By the fall of last year, even I had to admit that my husband had been having problems. We barely saw each other and when we did we were living more like room mates than husband and wife. It had been going on for quite some time. In fact, my husband had spoken of separation months prior. But in a hysterical fit of panic and fear, I was incredulous.
It’s only been 3 years. How could you give up this quickly? You told me you were going through something, and needed space. I gave you space. What are you saying? What do you want me to do?
He demanded more attention.
I demanded he help pay the bills.
By Thanksgiving it was pretty obvious that things were too far gone for us to fix without help. I kept trying to talk to him, but he kept dodging me. So I waited until we took my car to the garage for inspection. I pretended that I needed his help and didn’t want to go without him. He was happy to help. I knew I’d only have about 30 minutes while it was up on the lift to get a straight answer out of him.
Or so I thought.
I told him that I wanted us to see a counselor to see if they could help fix our very broken marriage.
He sighed with relief.
I also told him that I expected him to start bringing in a certain amount of money. He’s an actor and things hadn’t been going well for his career, but aside from a part-time job with a non-profit he made no attempt to make more money. (Not that I could see anyway). I was no longer going to borrow money from my parents or take on projects that were killing me just to make ends meet. I wanted help.
I needed his help.
I also told him that I wanted him to find us a therapist, and that I was not going to enable our situation anymore. (My future therapist would be so proud of me.) If he wanted to make this relationship to work, he was going to do some of the heavy lifting too. He was going to have to decide how to move forward from here.

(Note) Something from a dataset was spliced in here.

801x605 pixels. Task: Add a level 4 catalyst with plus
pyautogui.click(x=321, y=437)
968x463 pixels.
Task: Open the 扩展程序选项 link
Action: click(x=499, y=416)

2 days later when I asked him what his decision was he told me that he was leaving.
I know he was speaking in coherent sentences, (he’s good at that), but my head felt like it got dunked underwater for a minute and all I could hear was, need space, we need some time, I should go.
“I’m sorry, what? Go where? Upstairs? Separate bedrooms? Across the street? What?”
“I should move out.”
What I meant to say at that moment was. WHAT THE ACTUAL FUCK DO YOU THINK YOU’RE DOING?! But with all the screaming going on in my head, all could say was…
“Really.” More of a statement, than a question.
You see, I don’t believe if two people are trying to fix a marriage, a car or dinner, that you should separate. It’s counterintuitive to me. If you’re going to fix a problem, you roll up your sleeves, get your hands dirty and fix it. You don’t leave. Leaving makes the parties involved go back to living the way they lived before things got messy. And the hole that starts out small, just gets bigger. Why would you leave the comfort of clean and calm for messy and crazy?
I told him as much.
“I need to go.”
“I don’t know.”
“You don’t know.”
He frowned and gave me that look he gives me when he thinks I’m being condescending and sarcastic. I took the bait. I pulled the sheets up tighter around me and put on my best you-are-not-going-to-hurt-me-or-make-me-cry-expressionless-mask and asked…
“Ok fine. When are you leaving?”
“Just like that? That’s all you have to say? This doesn’t even affect you?”
Ah. I see the mask is working.
“Affect me? I’ve been crying for months, trying to figure out what’s been going on with you and you said nothing. When I approached you said nothing. When I begged you to tell me what was wrong you said that you were”just going through something” and that you needed more time. So I gave you time. Then a few months ago you come to me and tell me that I haven’t been paying enough attention to you. So which is it? You’re obviously confused.”
He looked like I’d slapped him.
(The thought had crossed my mind, but it’s virtually impossible to slap someone and keep your mask on straight).
“You’re right. I’m confused. I should go.”
“Right. So like I said. When are you leaving?”
“I don’t know.”
“Well let me know.”
And with that I rolled over and pretended to go to sleep.